AI suggestions can also be as simple as autocomplete and still be counted for the sake of engagement metrics.
Oh and in enterprise settings and especially MS shops Github Copilot is being pushed everywhere, (forceful) adoption rates are much higher than the market average.
Right, they're not going to want to risk breaking legacy application behavior.
Generated by software -> generated by AI seems huge logical leap. Then again maybe it can be for given meaning of "AI".
Not that 30% of code being automatically generated from templates or in some algorithmic way seem unbelievable. There is likely lot of code that could be generated by other code and it might even be reasonable choice.
Technically 0.5% qualifies as up to 30% to the marketing crowd.
> Satya Nadella said that 20%-30% of code inside the company’s repositories was “written by software”
and
> The Microsoft CEO said the company was seeing mixed results in AI-generated code across different languages, with more progress in Python and less in C++.
So the CEO of Microsoft is saying that 20 - 30% of their code is being produced by computer systems that write poor code?
Honestly, it is disappointing. Even joke jobs are taken away by LLMs. For shame.
My current VBA coding is all generated by Chat-GPT/Claude/Deepseek.
There is no use of writing VBA these days :@
So was it AI or code gen tools (interfaces generators, scaffolding, etc ?)
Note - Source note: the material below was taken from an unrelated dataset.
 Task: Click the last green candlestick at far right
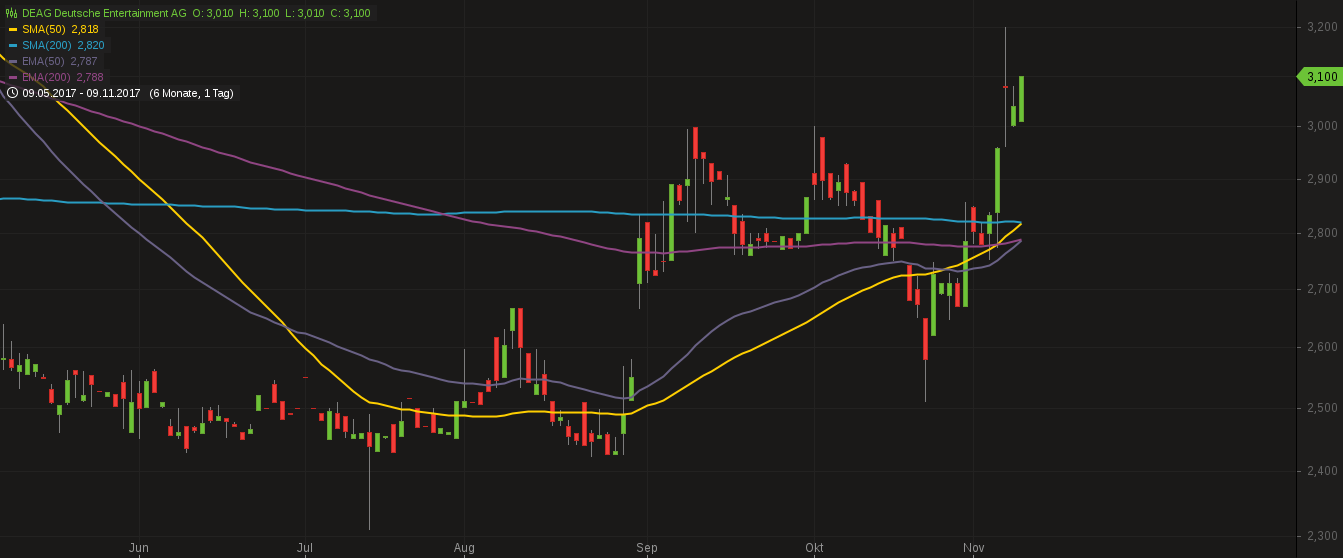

Horrible why would you not let people eat on earth and in the name of saving you take away jobs. Let the AI because helpful as a tool to help people not to just take away jobs.
Explains a lot.
Based on how overzealous these models[0] are to over engineer a solution it’s not surprising. I would imagine the real number is significantly lower.
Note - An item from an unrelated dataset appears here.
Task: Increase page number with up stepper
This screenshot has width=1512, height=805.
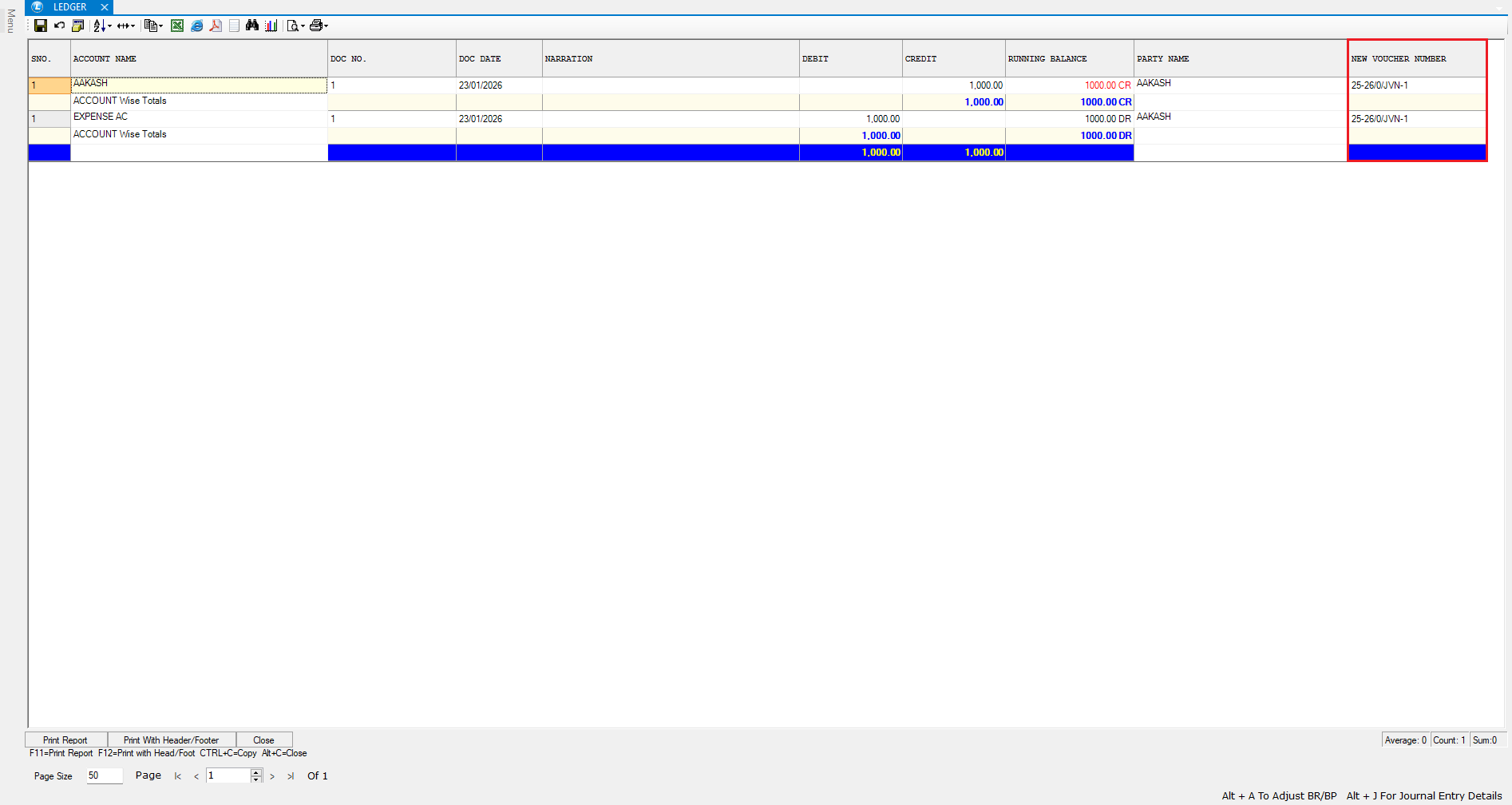Action: 256,772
[0] Claude 3.7 in my recent experience
Doesn't mean 30% more productivity
> Of course, it’s unclear how exactly Microsoft and Google are measuring what’s AI-generated versus not, so these figures are best taken with a grain of salt.
This does seem to me to be the key question, is anyone transparent about this? If not, why not?
The perception of having fallen behind in AI adversely impacts your stock price, the amount of capital you can marshal to actually compete in AI. What I think is actually happening industry-wide is that any sort of "intelligence" in software is slowly being rebranded as AI.
Why not? They want companies to buy their AI enabled slop.
Wouldn’t being transparent with how effective it was at writing code be a good sales tool?
Only if it's effective at writing code, which it of course is not.
Any time you see companies refusing to even vaguely define what metrics like this mean (or, for that matter, using non-standard metrics, like disclosing weekly active users but not monthly), it's generally a very strong signal that they're not interested in being transparent because the truth is, ah, not what they would like it to be.
Yes, and that's exactly why they're not transparent about it.
And 75% of my code was “written” by copy/pasting…
If this isn’t jumping the shark it’s darn close.
...as anyone who's used MS Teams can attest.
Good news then. If the last update to Outlook I received is any indicator they're coming for that, next.
the actual quote (https://www.nbclosangeles.com/news/business/money-report/sat...):
> "I'd say maybe 20%, 30% of the code that is inside of our repos today and some of our projects are probably all written by software," Nadella said during a conversation before a live audience with Meta CEO Mark Zuckerberg.
which is clearly untrue, one assumes he meant "20%, 30% written since 2023 was partially generated by an LLM operated by a developer", but that doesn't sell stock.